::: Dataset
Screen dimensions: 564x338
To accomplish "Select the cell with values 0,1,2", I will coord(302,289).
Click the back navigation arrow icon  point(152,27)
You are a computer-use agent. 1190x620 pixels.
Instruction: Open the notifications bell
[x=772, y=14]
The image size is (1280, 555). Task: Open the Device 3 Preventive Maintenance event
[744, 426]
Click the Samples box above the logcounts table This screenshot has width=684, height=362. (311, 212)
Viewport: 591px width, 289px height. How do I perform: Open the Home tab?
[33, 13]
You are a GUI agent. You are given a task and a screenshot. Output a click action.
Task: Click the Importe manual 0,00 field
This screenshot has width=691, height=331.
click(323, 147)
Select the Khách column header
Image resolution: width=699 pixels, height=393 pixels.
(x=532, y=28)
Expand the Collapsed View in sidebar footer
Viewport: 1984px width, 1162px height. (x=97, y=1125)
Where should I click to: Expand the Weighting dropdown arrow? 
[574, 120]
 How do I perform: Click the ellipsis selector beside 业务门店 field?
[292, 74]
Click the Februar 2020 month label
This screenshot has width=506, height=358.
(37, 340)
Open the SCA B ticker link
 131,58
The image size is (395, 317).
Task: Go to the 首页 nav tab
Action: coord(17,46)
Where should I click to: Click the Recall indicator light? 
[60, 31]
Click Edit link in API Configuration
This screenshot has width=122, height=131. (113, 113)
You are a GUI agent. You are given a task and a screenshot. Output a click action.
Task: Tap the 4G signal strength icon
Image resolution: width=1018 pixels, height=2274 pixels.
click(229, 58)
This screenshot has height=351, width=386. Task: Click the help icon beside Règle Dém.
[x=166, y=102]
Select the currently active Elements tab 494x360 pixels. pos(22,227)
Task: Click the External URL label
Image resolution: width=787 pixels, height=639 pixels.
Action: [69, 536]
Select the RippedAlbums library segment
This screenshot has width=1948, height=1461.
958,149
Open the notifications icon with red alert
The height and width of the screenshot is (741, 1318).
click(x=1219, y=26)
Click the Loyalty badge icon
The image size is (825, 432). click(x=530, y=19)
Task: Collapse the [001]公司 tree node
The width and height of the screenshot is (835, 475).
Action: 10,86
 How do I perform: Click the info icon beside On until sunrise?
::::::
* To do: Transcribe the records above with every character unchanged.

* Answer area:
Screen dimensions: 564x338
To accomplish "Select the cell with values 0,1,2", I will coord(302,289).
Click the back navigation arrow icon  point(152,27)
You are a computer-use agent. 1190x620 pixels.
Instruction: Open the notifications bell
[x=772, y=14]
The image size is (1280, 555). Task: Open the Device 3 Preventive Maintenance event
[744, 426]
Click the Samples box above the logcounts table This screenshot has width=684, height=362. (311, 212)
Viewport: 591px width, 289px height. How do I perform: Open the Home tab?
[33, 13]
You are a GUI agent. You are given a task and a screenshot. Output a click action.
Task: Click the Importe manual 0,00 field
This screenshot has width=691, height=331.
click(323, 147)
Select the Khách column header
Image resolution: width=699 pixels, height=393 pixels.
(x=532, y=28)
Expand the Collapsed View in sidebar footer
Viewport: 1984px width, 1162px height. (x=97, y=1125)
Where should I click to: Expand the Weighting dropdown arrow? 
[574, 120]
 How do I perform: Click the ellipsis selector beside 业务门店 field?
[292, 74]
Click the Februar 2020 month label
This screenshot has width=506, height=358.
(37, 340)
Open the SCA B ticker link
 131,58
The image size is (395, 317).
Task: Go to the 首页 nav tab
Action: coord(17,46)
Where should I click to: Click the Recall indicator light? 
[60, 31]
Click Edit link in API Configuration
This screenshot has width=122, height=131. (113, 113)
You are a GUI agent. You are given a task and a screenshot. Output a click action.
Task: Tap the 4G signal strength icon
Image resolution: width=1018 pixels, height=2274 pixels.
click(229, 58)
This screenshot has height=351, width=386. Task: Click the help icon beside Règle Dém.
[x=166, y=102]
Select the currently active Elements tab 494x360 pixels. pos(22,227)
Task: Click the External URL label
Image resolution: width=787 pixels, height=639 pixels.
Action: [69, 536]
Select the RippedAlbums library segment
This screenshot has width=1948, height=1461.
958,149
Open the notifications icon with red alert
The height and width of the screenshot is (741, 1318).
click(x=1219, y=26)
Click the Loyalty badge icon
The image size is (825, 432). click(x=530, y=19)
Task: Collapse the [001]公司 tree node
The width and height of the screenshot is (835, 475).
Action: 10,86
 How do I perform: Click the info icon beside On until sunrise?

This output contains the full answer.